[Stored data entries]
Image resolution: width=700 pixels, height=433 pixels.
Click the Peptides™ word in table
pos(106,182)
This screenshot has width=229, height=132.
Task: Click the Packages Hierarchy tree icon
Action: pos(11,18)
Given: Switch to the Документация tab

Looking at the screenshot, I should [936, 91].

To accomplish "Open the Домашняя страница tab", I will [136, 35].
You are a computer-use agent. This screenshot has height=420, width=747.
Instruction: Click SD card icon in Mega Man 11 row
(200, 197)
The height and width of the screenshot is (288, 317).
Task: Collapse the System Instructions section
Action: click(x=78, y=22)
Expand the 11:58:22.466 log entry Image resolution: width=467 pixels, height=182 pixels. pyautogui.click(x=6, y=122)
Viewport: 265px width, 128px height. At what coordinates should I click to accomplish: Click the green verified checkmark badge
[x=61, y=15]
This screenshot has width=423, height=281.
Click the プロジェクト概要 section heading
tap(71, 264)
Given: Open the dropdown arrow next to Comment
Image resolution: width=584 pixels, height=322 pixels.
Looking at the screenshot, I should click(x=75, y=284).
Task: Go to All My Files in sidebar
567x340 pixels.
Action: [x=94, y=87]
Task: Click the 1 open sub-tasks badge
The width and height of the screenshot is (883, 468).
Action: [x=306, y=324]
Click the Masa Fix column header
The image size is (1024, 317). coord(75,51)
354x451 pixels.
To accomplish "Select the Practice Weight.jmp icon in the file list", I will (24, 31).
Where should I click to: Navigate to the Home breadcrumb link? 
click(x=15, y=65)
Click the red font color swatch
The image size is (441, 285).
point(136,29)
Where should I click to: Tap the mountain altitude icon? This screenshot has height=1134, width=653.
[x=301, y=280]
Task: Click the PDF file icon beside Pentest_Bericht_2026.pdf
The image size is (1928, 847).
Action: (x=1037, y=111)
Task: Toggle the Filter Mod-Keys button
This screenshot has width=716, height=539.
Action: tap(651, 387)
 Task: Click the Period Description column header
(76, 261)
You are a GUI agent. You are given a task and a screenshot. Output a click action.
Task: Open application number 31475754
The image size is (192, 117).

=== WHAT YOU NEED TO DO ===
The answer should consist of every entry, repeated word for word.

=== ANSWER TO THE EXERCISE ===
Image resolution: width=700 pixels, height=433 pixels.
Click the Peptides™ word in table
pos(106,182)
This screenshot has width=229, height=132.
Task: Click the Packages Hierarchy tree icon
Action: pos(11,18)
Given: Switch to the Документация tab

Looking at the screenshot, I should [936, 91].

To accomplish "Open the Домашняя страница tab", I will [136, 35].
You are a computer-use agent. This screenshot has height=420, width=747.
Instruction: Click SD card icon in Mega Man 11 row
(200, 197)
The height and width of the screenshot is (288, 317).
Task: Collapse the System Instructions section
Action: click(x=78, y=22)
Expand the 11:58:22.466 log entry Image resolution: width=467 pixels, height=182 pixels. pyautogui.click(x=6, y=122)
Viewport: 265px width, 128px height. At what coordinates should I click to accomplish: Click the green verified checkmark badge
[x=61, y=15]
This screenshot has width=423, height=281.
Click the プロジェクト概要 section heading
tap(71, 264)
Given: Open the dropdown arrow next to Comment
Image resolution: width=584 pixels, height=322 pixels.
Looking at the screenshot, I should click(x=75, y=284).
Task: Go to All My Files in sidebar
567x340 pixels.
Action: [x=94, y=87]
Task: Click the 1 open sub-tasks badge
The width and height of the screenshot is (883, 468).
Action: [x=306, y=324]
Click the Masa Fix column header
The image size is (1024, 317). coord(75,51)
354x451 pixels.
To accomplish "Select the Practice Weight.jmp icon in the file list", I will (24, 31).
Where should I click to: Navigate to the Home breadcrumb link? 
click(x=15, y=65)
Click the red font color swatch
The image size is (441, 285).
point(136,29)
Where should I click to: Tap the mountain altitude icon? This screenshot has height=1134, width=653.
[x=301, y=280]
Task: Click the PDF file icon beside Pentest_Bericht_2026.pdf
The image size is (1928, 847).
Action: (x=1037, y=111)
Task: Toggle the Filter Mod-Keys button
This screenshot has width=716, height=539.
Action: tap(651, 387)
 Task: Click the Period Description column header
(76, 261)
You are a GUI agent. You are given a task and a screenshot. Output a click action.
Task: Open application number 31475754
The image size is (192, 117).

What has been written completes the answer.